- **Zu bearbeitende Aufgaben**
[1] Nenne in der Reihenfolge ihres ersten Auftretens alle Städte, die im Text über die Familie Eichendorff genannt werden.
[2] Führe den Text über die Familie Eichendorff im Anschluss an seinen letzten Satz weiter.

Sein Schwiegersohn, Hauptmann von Besserer-Dahlfingen, war preußischer Offizier und als Lehrer an der Kadettenanstalt in Berlin tätig. Mit seiner Versetzung nach Neisse (Oberschlesien) und Einsetzung als Leiter der dortigen Divisionsschule musste die Familie das Haus in Köthen aufgeben. Zunächst konnte es nur vermietet werden, wurde aber 1860 von der verwitweten Therese an den Bäckermeister Schütze aus Köthen für nur 3.000 Taler verkauft, wovon noch eine Restschuld an von Holly zu zahlen war. Die Eichendorffs reisten von Köthen über Berlin und Breslau nach Neisse, wo Ehefrau Louise am 3. Dezember 1855 starb.

- **Datenzeilen**
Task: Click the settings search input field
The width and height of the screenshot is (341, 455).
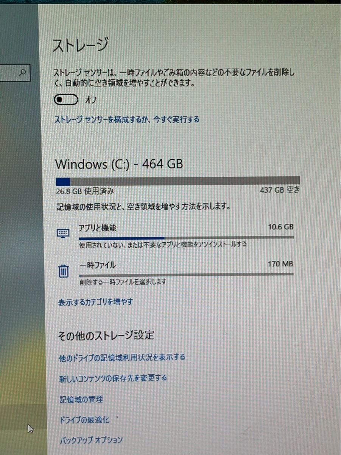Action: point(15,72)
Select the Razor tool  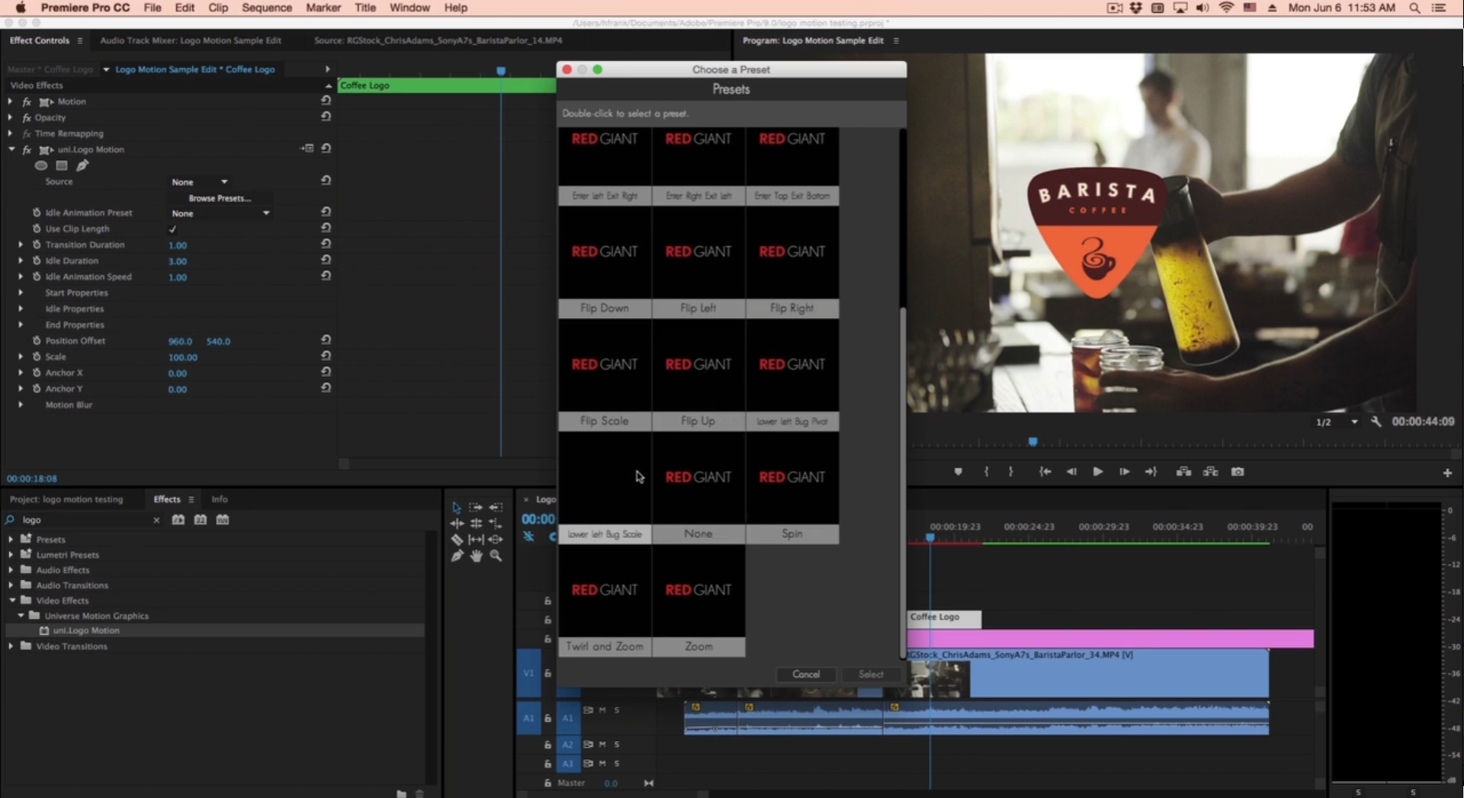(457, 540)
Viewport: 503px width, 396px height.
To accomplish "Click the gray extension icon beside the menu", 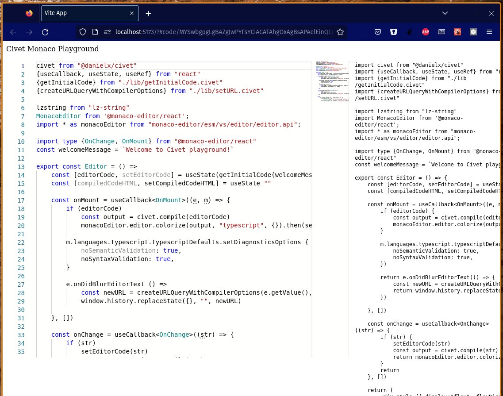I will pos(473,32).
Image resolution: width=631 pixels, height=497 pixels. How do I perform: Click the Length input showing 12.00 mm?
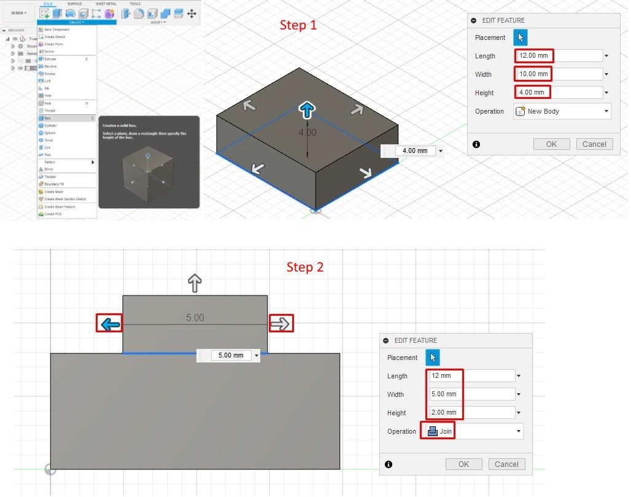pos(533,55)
--
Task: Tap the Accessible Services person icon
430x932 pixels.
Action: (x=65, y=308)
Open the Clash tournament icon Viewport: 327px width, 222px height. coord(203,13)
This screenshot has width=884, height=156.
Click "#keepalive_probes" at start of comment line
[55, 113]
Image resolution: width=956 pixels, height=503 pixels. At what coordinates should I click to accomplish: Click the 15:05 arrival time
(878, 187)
--
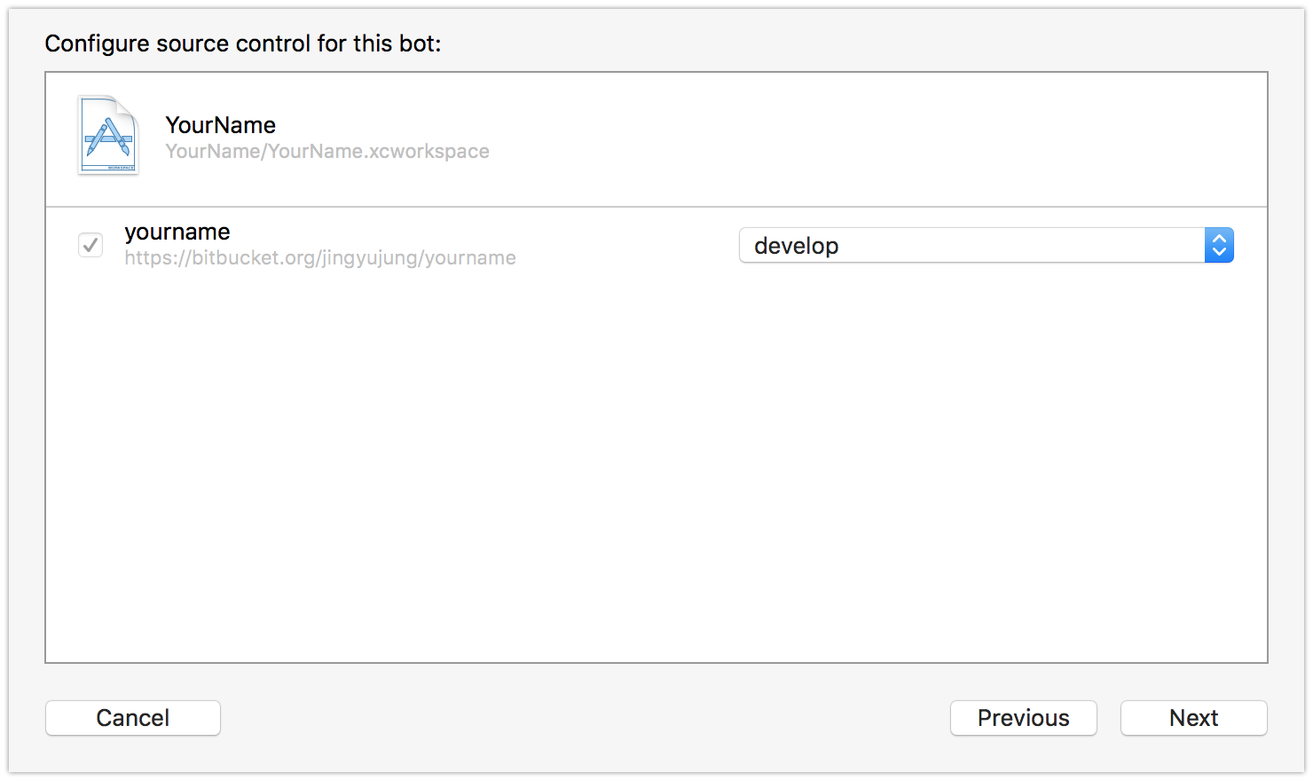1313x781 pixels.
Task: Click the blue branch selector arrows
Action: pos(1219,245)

- **Geordnete Lösungen**
[1] Berlin, Neisse, Köthen, Breslau

[2]
Im Umkreis der Köthener Zeit arbeitete Eichendorff an verschiedenen Projekten. So 1849 in Dresden an der satirischen Erzählung "Libertas und ihre Freier". 1850 beschäftigte er sich mit Calderon-Übersetzungen; die dritte Auflage der Gedichte erscheint. Brockhaus gibt 1851 in Leipzig "Der deutsche Roman des achtzehnten Jahrhunderts in seinem Verhältnis zum Christentum" heraus. 1853 erscheint das Versepos "Julian" bei Simion in Leipzig und der zweite Band der "Geistlichen Schauspiele" von Calderon bei Cotta. 1854 veröffentlicht Brockhaus den literaturgeschichtlichen Exkurs "Zur Geschichte des Dramas".
Das Versepos "Robert und Guiscard" erscheint 1855 und 1856 die vierte Auflage der Gedichte. Eichendorff schreibt seine Erinnerungen "Der Adel und die Revolution" und "Halle und Heidelberg". Die "Geschichte der poetischen Literatur in Deutschland" bringt nicht die erhoffte Resonanz. 1857 wird Eichendorffs Versepos "Lucius" publiziert. Die letzte Arbeit des Dichters ist die an der Biografie der Heiligen Hedwig.